Bands of protesters in more than a dozen villages Friday defied Bahrain security forces and the government’s ban on demonstrations to press for the ouster of the country’s ruling family.
At least one person died, dozens were injured and some were arrested as protesters, mainly in Shiite Muslim villages, held rallies against the ruling Sunni Muslim dynasty, according to an opposition political party, human rights groups and media reports. Some protesters reportedly encountered tear gas or were shot at by security forces using birdshot.
Early Saturday, during a fierce sandstorm, groups of protesters broke the curfew and tried to reach the Pearl Square traffic circle, where they had camped for weeks before the government cracked down. But the protesters retreated when they heard that a fleet of police cars was approaching.
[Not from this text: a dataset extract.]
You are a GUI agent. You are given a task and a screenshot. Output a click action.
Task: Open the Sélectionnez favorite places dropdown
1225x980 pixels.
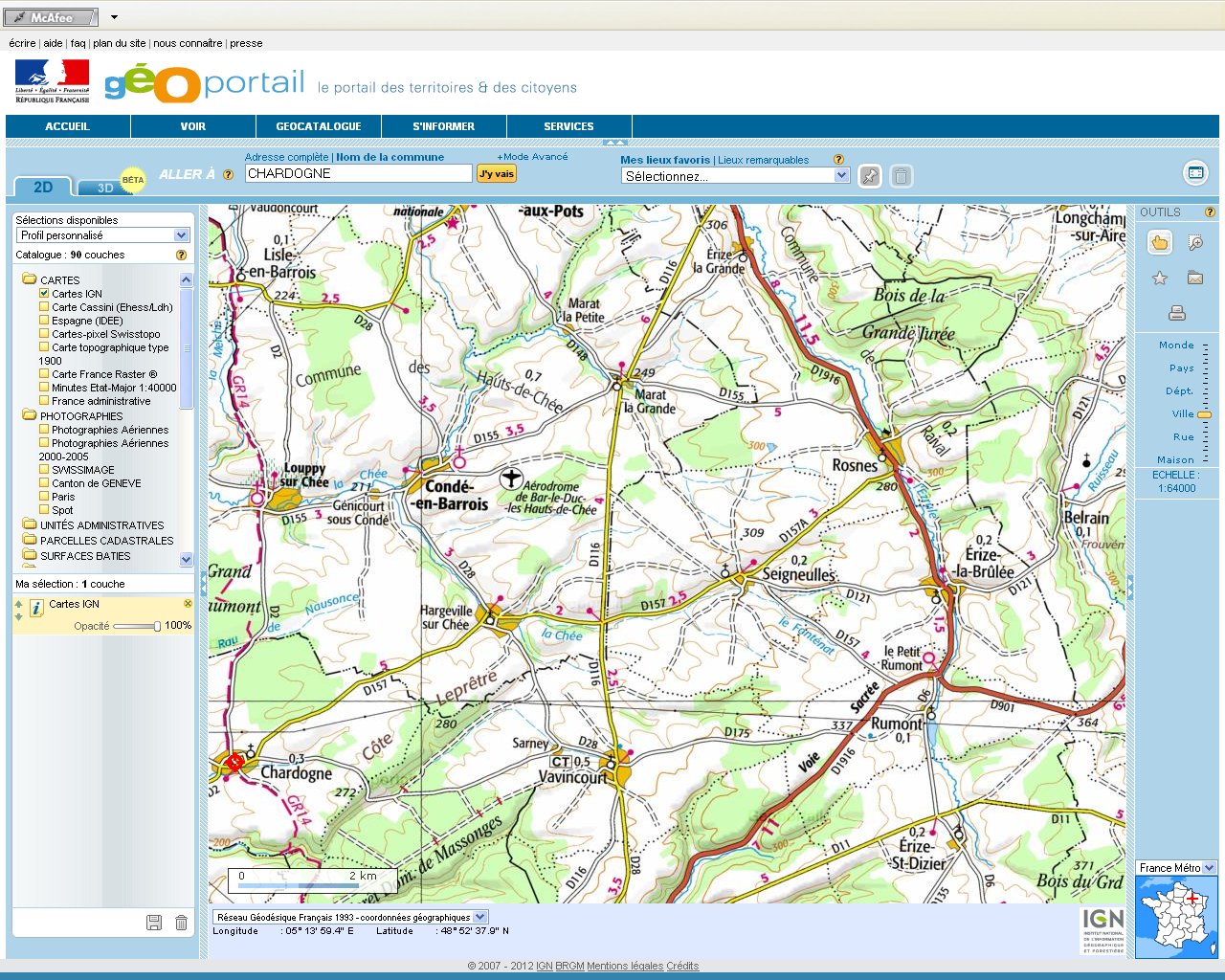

Since King Hamed ibn Isa Khalifa invoked emergency rule 10 days ago prohibiting rallies, residents have protested almost daily in their villages. But Friday’s rallies stemmed from an effort by hard-line opposition groups seeking the end of the dynasty, which members of the majority Shiite population assert has long discriminated against them, to have protesters leave villages and march on main roads to important landmarks.
The Bahraini government set up military and police cordons at the main roads into Shiite villages. By mid-morning, ski-masked soldiers in tanks and armored personnel carriers and riot police with batons, guns and tear gas had established checkpoints and taken up positions on the Budaiya highway, which threads together villages such as Sar, Bani Jamra and Duraz.
The streets were largely empty on what should have been a busy weekend shopping day. Pairs of fighter jets skimmed the highway and other Shiite areas.
But protests flared around 3 p.m., as groups of young men ranging in number from a few dozen to a few hundred gathered by mosques and cemeteries in villages and moved toward the blockades.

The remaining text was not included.